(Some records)

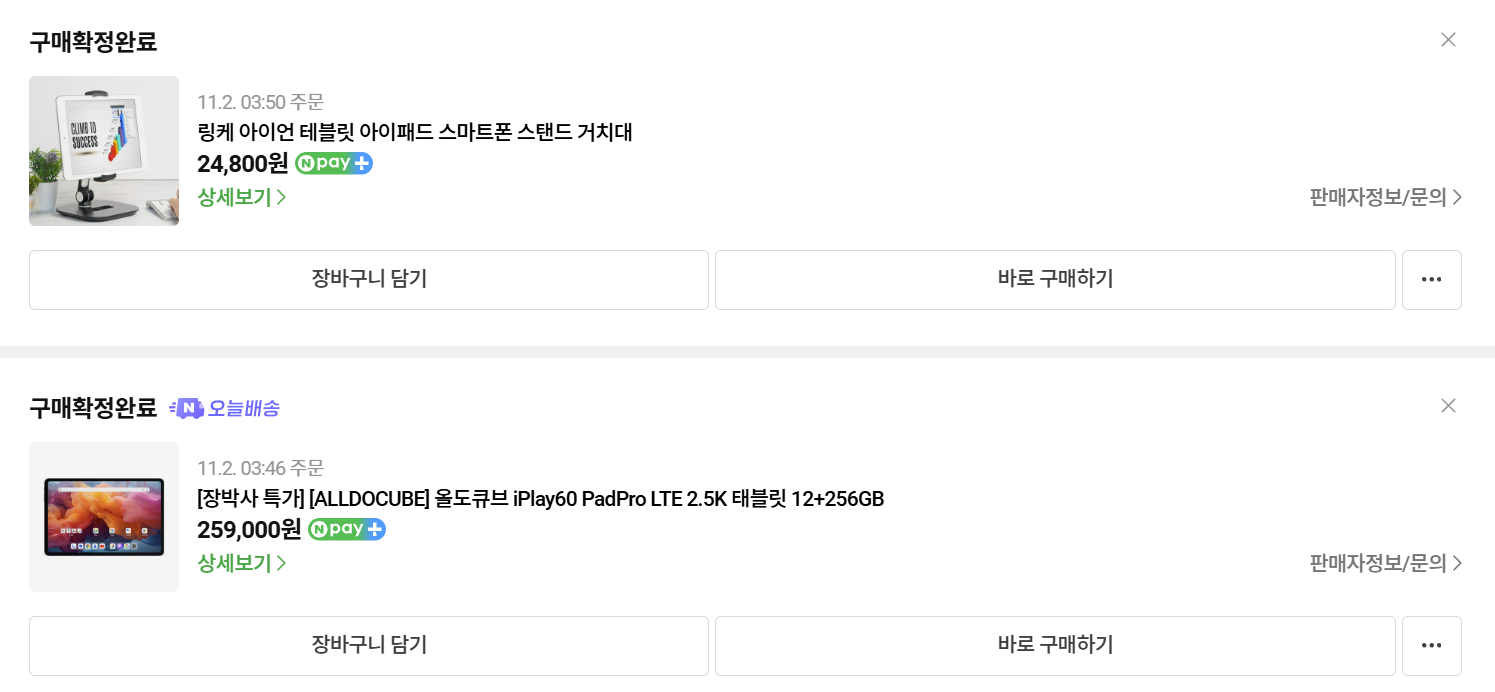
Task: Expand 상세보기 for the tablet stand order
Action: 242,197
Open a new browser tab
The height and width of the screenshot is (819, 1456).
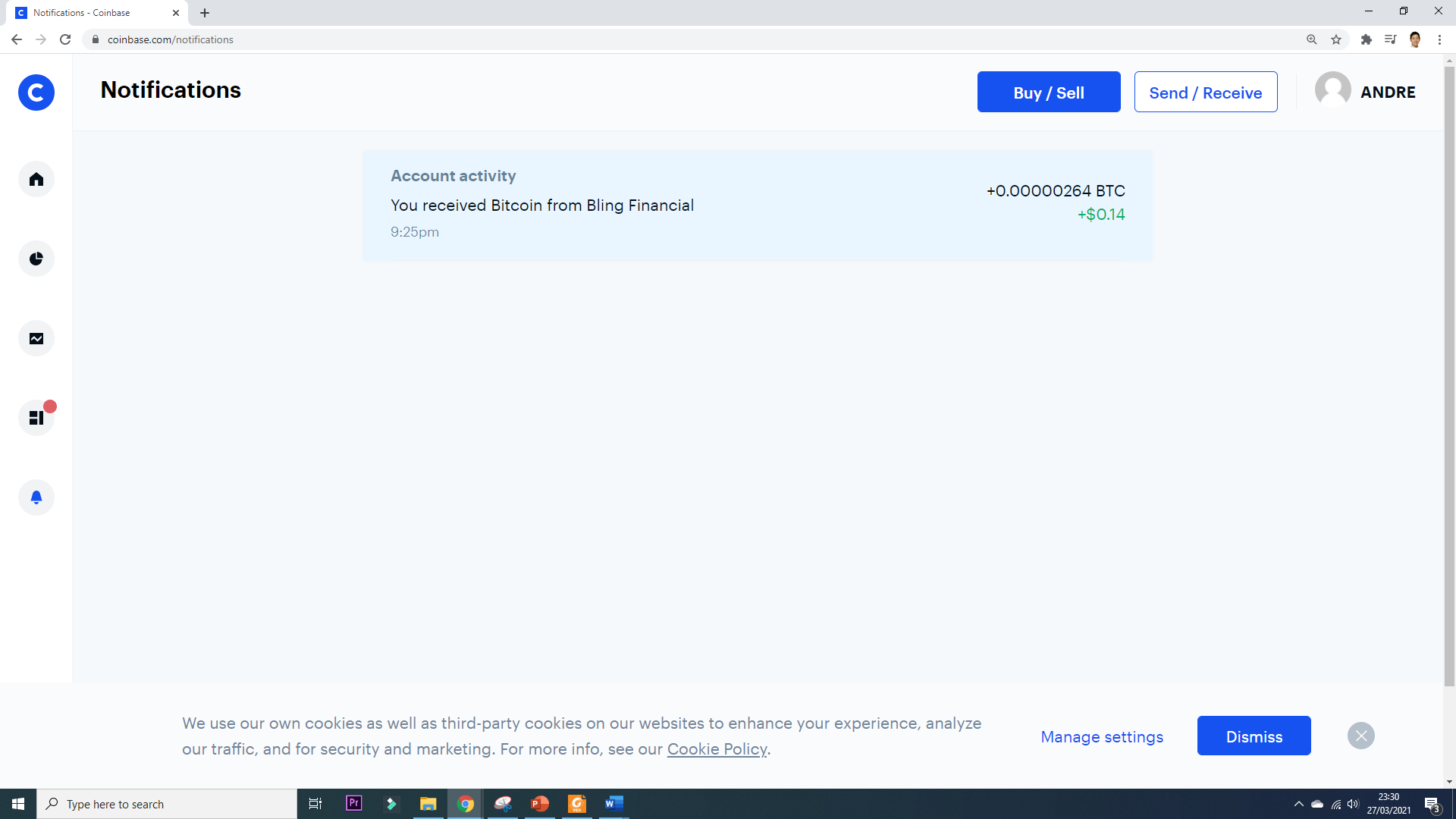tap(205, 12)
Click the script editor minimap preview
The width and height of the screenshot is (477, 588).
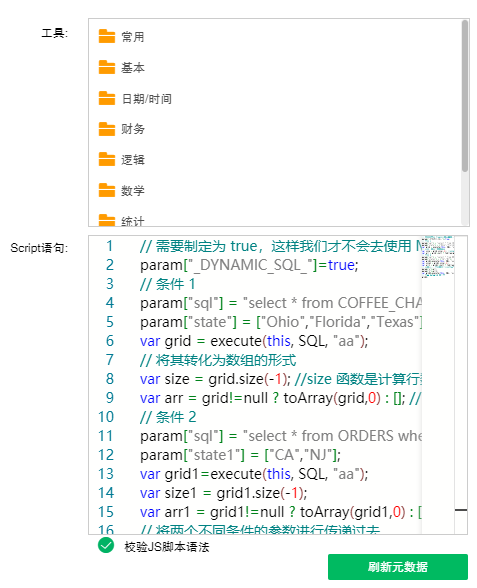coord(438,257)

---

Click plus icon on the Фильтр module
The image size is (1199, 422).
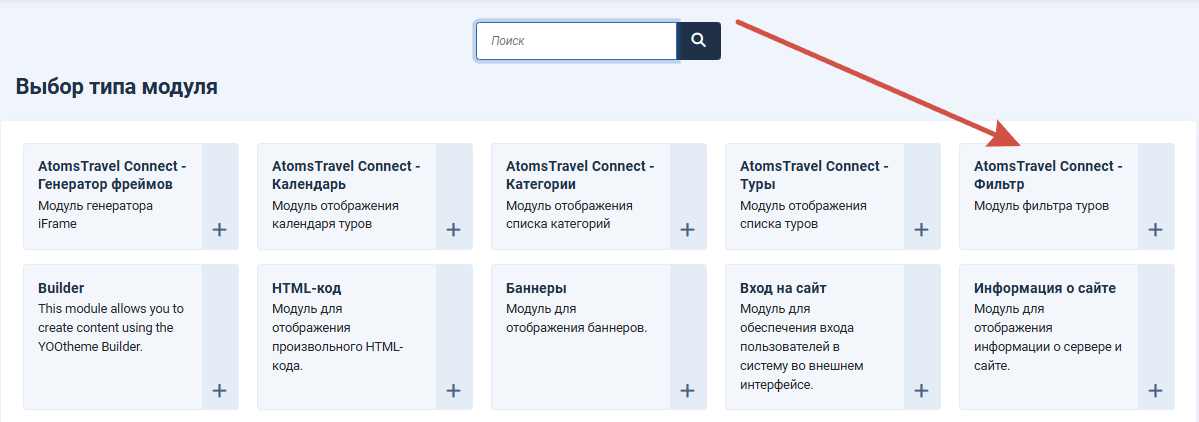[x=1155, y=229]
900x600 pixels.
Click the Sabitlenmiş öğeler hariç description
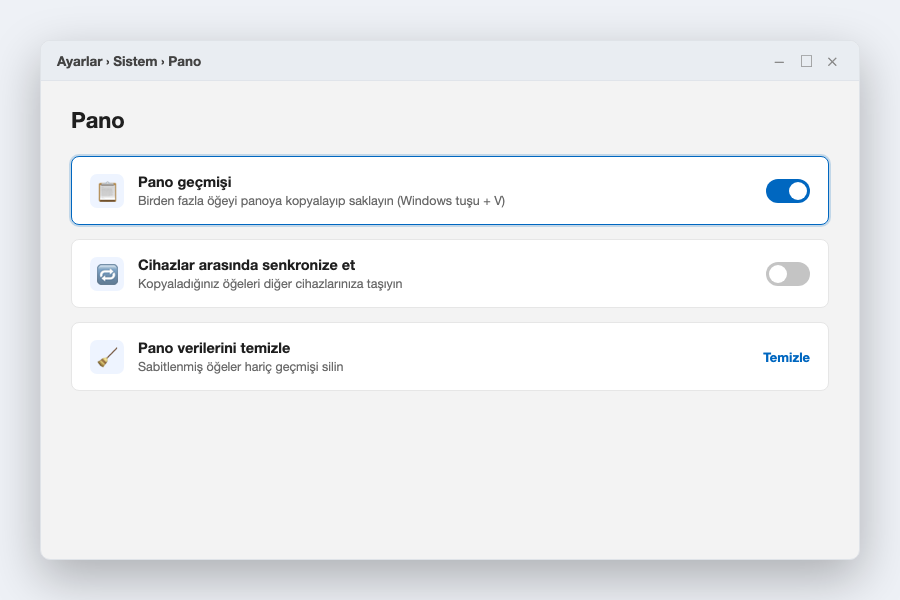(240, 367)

**Work to do**
Copy the items verbatim, beginning at the line that contains "Open a new browser tab" and stopping after the line that contains "coord(438,257)". Omit the pictures from your answer.

**Result of this task**
Open a new browser tab
The height and width of the screenshot is (819, 1456).
tap(205, 12)
Click the script editor minimap preview
The width and height of the screenshot is (477, 588).
coord(438,257)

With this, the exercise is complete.